*Source text:*

_ _ _ _ _

* [Bitcoin-development] Privacy and blockchain data
@ 2014-01-06 2:53 Peter Todd
2014-01-08 6:34 ` Jeremy Spilman
0 siblings, 1 reply; 3+ messages in thread
From: Peter Todd @ 2014-01-06 2:53 UTC (permalink / raw)
To: bitcoin-development
[-- Attachment #1: Type: text/plain, Size: 12997 bytes --]
* Summary
CoinJoin, CoinSwap and similar technologies improve your privacy by
making sure information about what coins you own doesn't make it into
the blockchain, but syncing your wallet is a privacy risk in itself and
can easily leak that same info. Here's an overview of that risk, how to
quantify it, and how to reduce it efficiently.
* Background
In the most general sense a Bitcoin wallet is a collection of one or
more scriptPubKeys, often known as addresses.(*) The basic purpose of
the wallet is maintain the set of all transaction outputs (txouts)
matching the scriptPubKeys in the wallet. Secondary to that purpose is
to maintain the set of all transactions associated with scriptPubKeys in
the wallet; almost all (all?) wallet software maintains transaction
information rather than only txout data. Usually, but not always, the
wallet will have some mechanism to spend transaction outputs, creating
new transactions. (if the wallet doesn't it is referred to as a
watch-only wallet)
Given a full set of blockchain data the task of keeping the set of all
relevant transactions and txouts up-to-date is simple: scan the
blockchain for the relevant data. The challenge is to devise systems
where wallets can be kept up to date without this requirement in a way
that is secure, efficient, scalable, and meets the user's privacy
requirements.
*) Alternatively addresses can be thought of as instructions to the
payor as to how to generate a scriptPubKey that the payee can spend,
a subtlety different concept.
* Threat Model and Goals
Currently the Bitcoin network consists of a large (low thousands) number
of allegedly independent nodes. There is no mechanism to prevent an
attacker from sybil attacking the network other than the availability of
IP addresses. This protection is made even weaker by the difficulty of
being sure you have a non-sybilled list of nodes to connect too; IP
addresses are passed gossip-style with no authentication.

_ _ _ _ _

*Provided records:*
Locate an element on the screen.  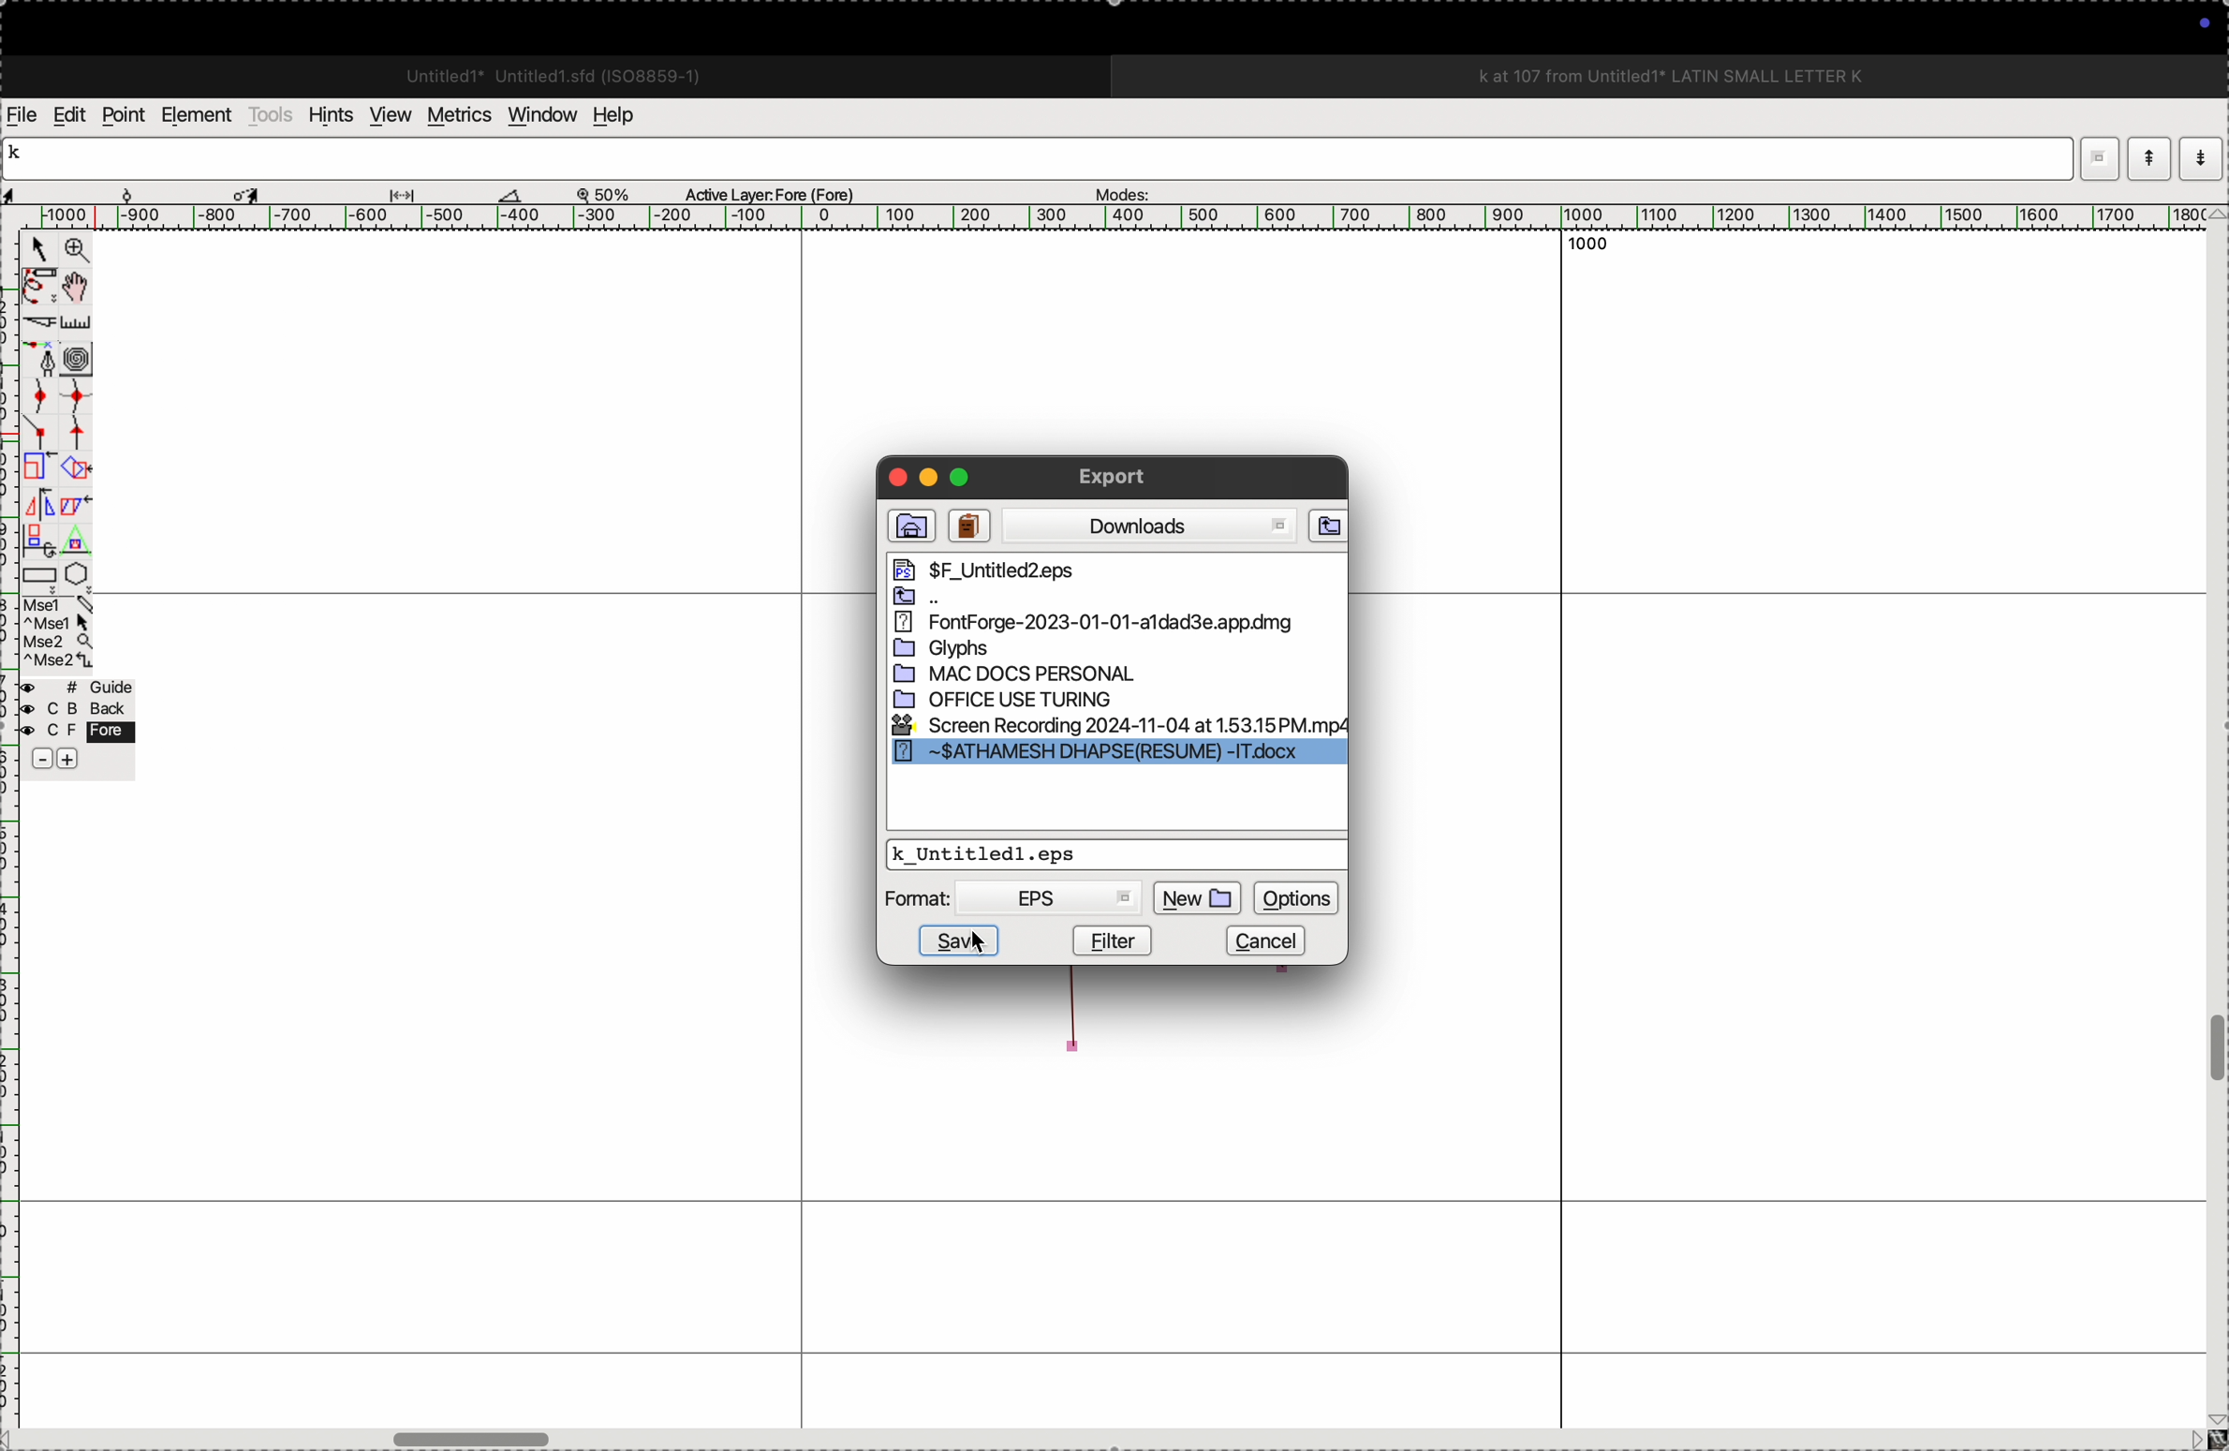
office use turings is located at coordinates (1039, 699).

_ _ _ _ _

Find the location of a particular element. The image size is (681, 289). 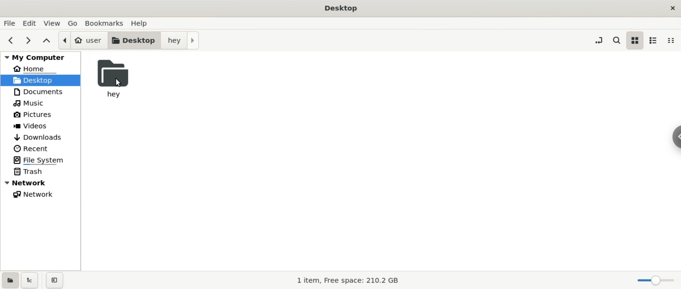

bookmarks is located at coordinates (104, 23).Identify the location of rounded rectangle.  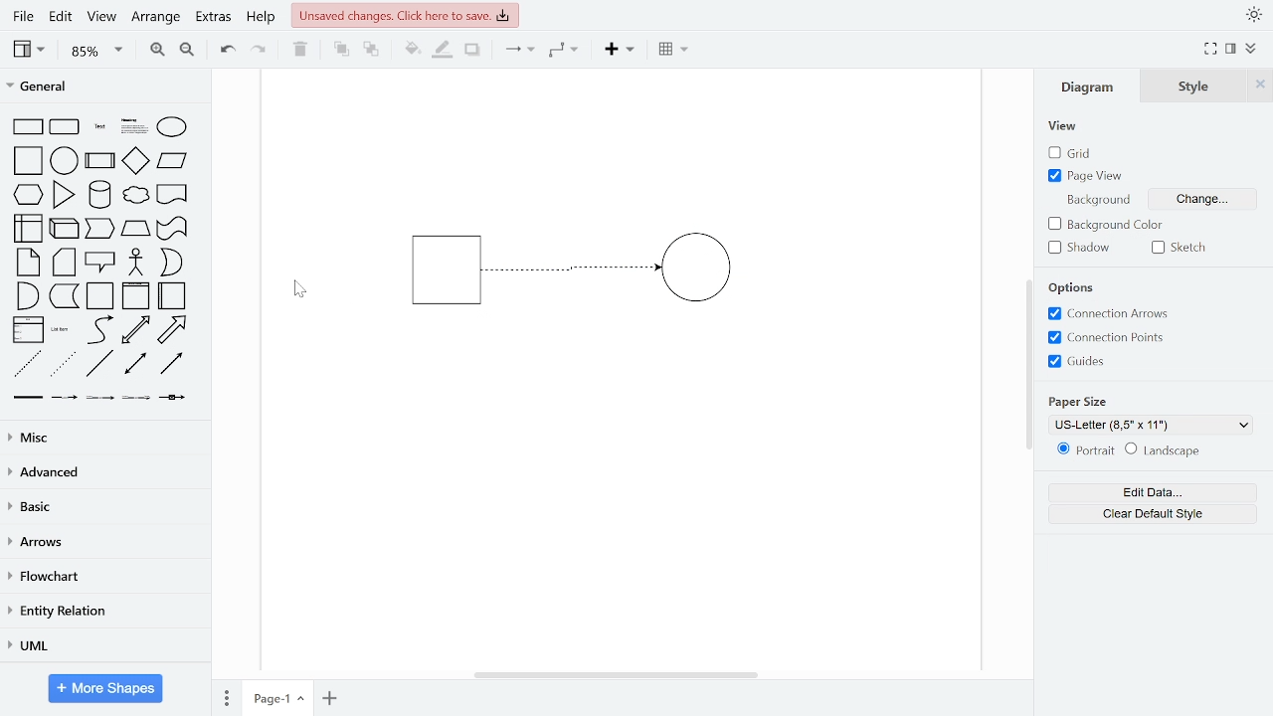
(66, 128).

_ _ _ _ _

*Exercise:* Pick up the mailing-list post on privacy and blockchain data from where it stops, and keep going in the same style.

*The response:*
From a privacy perspective we are conservative and assume an active,
internal, and global attacker - using the terminology of Diaz et al.(1)
- that controls up to 100% of the nodes you are connected too. With
regard to retrieval of blockchain data we can use the Sweeney's notion
of k-anonymity(2) where the privacy-sensitive data for an individual is
obscured by it's inclusion in a data of a large set of individuals, the
anonymity set.
* Basic Functionality
With regard to blockchain data we have the following basic functions:
** Spending funds
The user creates a transaction and gets it to miners by some method,
usually the P2P network although also possibly by direct submission.
Either way privacy can be achieved through a mix network such as Tor
and/or relaying other users' transactions so as to embed yours within a
larger anonymity set. In some cases payment protocols can shift the
problem to the recipient of the funds. Using CoinJoin also helps
increase the anonymity set.
Usually the sender will want to determine when the transaction confirms;
once the transaction has confirmed modulo a reorganization the
confirmation count can only increase. Transaction mutability and
double-spends by malicious CoinJoin participants complicate the task of
detecting confirmation: ideally we could simply query for the presence
of a given txid in each new block, however the transaction could be
mutated, changing the txid. The most simple way to detect confirmation
is then to query for spends of the txouts spend by the transaction.
** Receiving new funds
While in the future payment protocols may give recipients transaction
information directly it is most likely that wallets will continue to
have to query peers for new transactions paying scriptPubKey's under the
user's control for the forseeable future.
** Detection of unauthorized spends
Users' want early detection of private key compromise, accomplished by
querying blockchain data for spends from txouts in their wallets. This
has implications for how change must be handled, discussed below.
* Scalability/Efficiency
The total work done by the system as a whole for all queries given some
number of transactions n is the scalability of the scheme. In addition
scalability, and privacy in some cases, is improved if work can be
easily spread out across multiple nodes both at a per-block and
within-block level.
* Reliability/Robustness
Deterministic wallets using BIP32 or similar, where all private keys are
derived from a fixed seed, have proven to be extremely popular with
users for their simple backup model. While losing transaction metadata
after a data-loss event is unfortunate, losing access to all funds is a
disaster. Any address generation scheme must take this into account and
make it possible for all funds to be recovered quickly and efficiently
from blockchain data. Preserving privacy during this recovery is a
consideration, but 100% recovery of funds should not be sacrificed for
that goal.
* Query schemes
** Bloom filters
BIP37 bloom filters are currently implemented by the Bitcoin reference
implementation and used by bitcoinj-based SPV clients. Bloom filters
achieve a privacy-bandwidth tradeoff by having probabalistic
false-positives; the false-positives comprise the anonymity set.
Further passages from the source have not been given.